Dalam pembicaraannya dengan Ghazali, Adam Malik secara pribadi ingin Presiden Sukarno segera dilengserkan. Ia dianggap sebagai sumber perpecahan. Terkait masalah konfrontasi, Adam Malik menegaskan, secara pribadi ia tidak setuju dengan kebijakan tersebut.
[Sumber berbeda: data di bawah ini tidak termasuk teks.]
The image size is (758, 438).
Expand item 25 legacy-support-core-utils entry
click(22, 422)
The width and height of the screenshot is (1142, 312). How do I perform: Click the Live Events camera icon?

Setelah pertemuan perdana itu, Adam Malik dan Ghazali terus mengadakan kontak secara pribadi.
Pada 11 Agustus 1966, lahirlah pakta perdamaian yang secara resmi menormalisasi kembali hubungan Indonesia dan Malaysia. Adam Malik bertindak sebagai pimpinan delegasi Indonesia sedangkan Menteri Luar Negeri Malaysia Tun Abdul Razak mewakili Malaysia. Keduanya menandatangani pakta perdamaian yang dikenal dengan Jakarta Accord.
Baca juga: Jakarta Accord Bikin Indonesia dan Malaysia Tak Saling Ngotot
Sementara itu, posisi Sukarno sebagai presiden kian melemah. Tampuk kekuasaan negara secara tidak resmi telah dipegang Jenderal Soeharto. Adam Malik sendiri menjabat menteri luar negeri hingga 1978. Setelahnya, Adam Malik menjabat wakil presiden mendampingi Presiden Soeharto hingga 1983.
Adam Malik dalam memoarnya Mengabdi Republik Jilid II: Angkatan 45 mengakui amat sukar untuk memahami pikiran Bung Karno. Adakalanya dia bilang A tapi yang dia maksud B. Ia menyerukan “Ganyang Malaysia” tetapi yang ingin diganyangnya sebenarnya kekuatan lain. Contohnya: Sukarno memerintahkan nasionalisasi kepentingan dan modal asing. Tapi nyatanya Caltex, Stanvac, dan Shell dibiarkannya beroperasi dan berkembang terus.
“Berliku-liku laksana aliran sungai yang berliku-liku menuju muara, memang sukar,” katanya.